|
|
|
|
|
by swyx
713 days ago
|
|
thanks for the thoughtful qtn! yeah i dont have the background for this one, you'll have to ask an MoE researcher (which Yi is not really either as i found out on the pod). it does make sense that on a param-for-param basis MoEs would have less compositional abilities, but i have yet to read a paper (mostly my fault, bc i dont read MoE papers that closely, but also researcher fault, in that they're not incentivized to be rigorous about downsides of MoEs) that really identified what these compositional abilities are that MoEs are affected. if you could, for example, identify subcategories of BigBench or similar that require compositional abilities, then we might be able to get hard evidence on this question. i'm not yet motivated enough to do this myself but it'd make a decent small research question.
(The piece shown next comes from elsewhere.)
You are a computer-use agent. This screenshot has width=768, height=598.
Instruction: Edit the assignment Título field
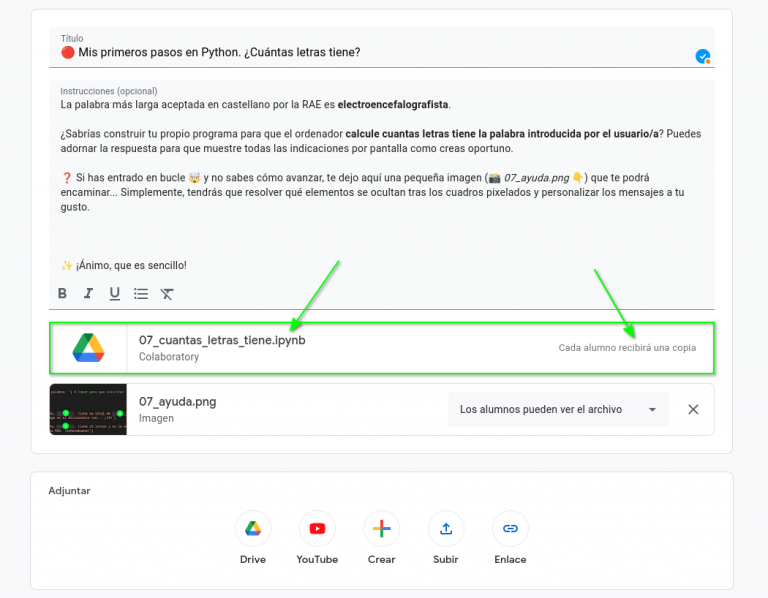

HOWEVER i do opine that MoEs are kiiind of a stopgap (both on the pod and on https://latent.space/p/jan-2024) - definitely a validated efficiency/sparsity technique (esp see deepseek's moe work if you havent already, with >100 experts https://buttondown.email/ainews/archive/ainews-deepseek-v2-b...) but mostly a oneoff boost you get on the single small dense expert equivalent model rather than comparable to the capabilities of a large dense model of the same param count (aka I expect a 8x22B MoE to never outperform a 176B dense model ceteris paribus - which is difficult to get a like-for-like comparison on bc these things are expensive, also partially because usually the MoE is just upcycled instead of trained from scratch, and partially because the routing layer is deepening every month). so perhaps to TLDR there is more than enough evidence and practical motivation to justify their continued use (i would go so far as to say that all inference endpoints incl gpt4 and above should be MoEs) but they themselves are not really an architectural decision that matters for the next quantum leap in capabilities |
|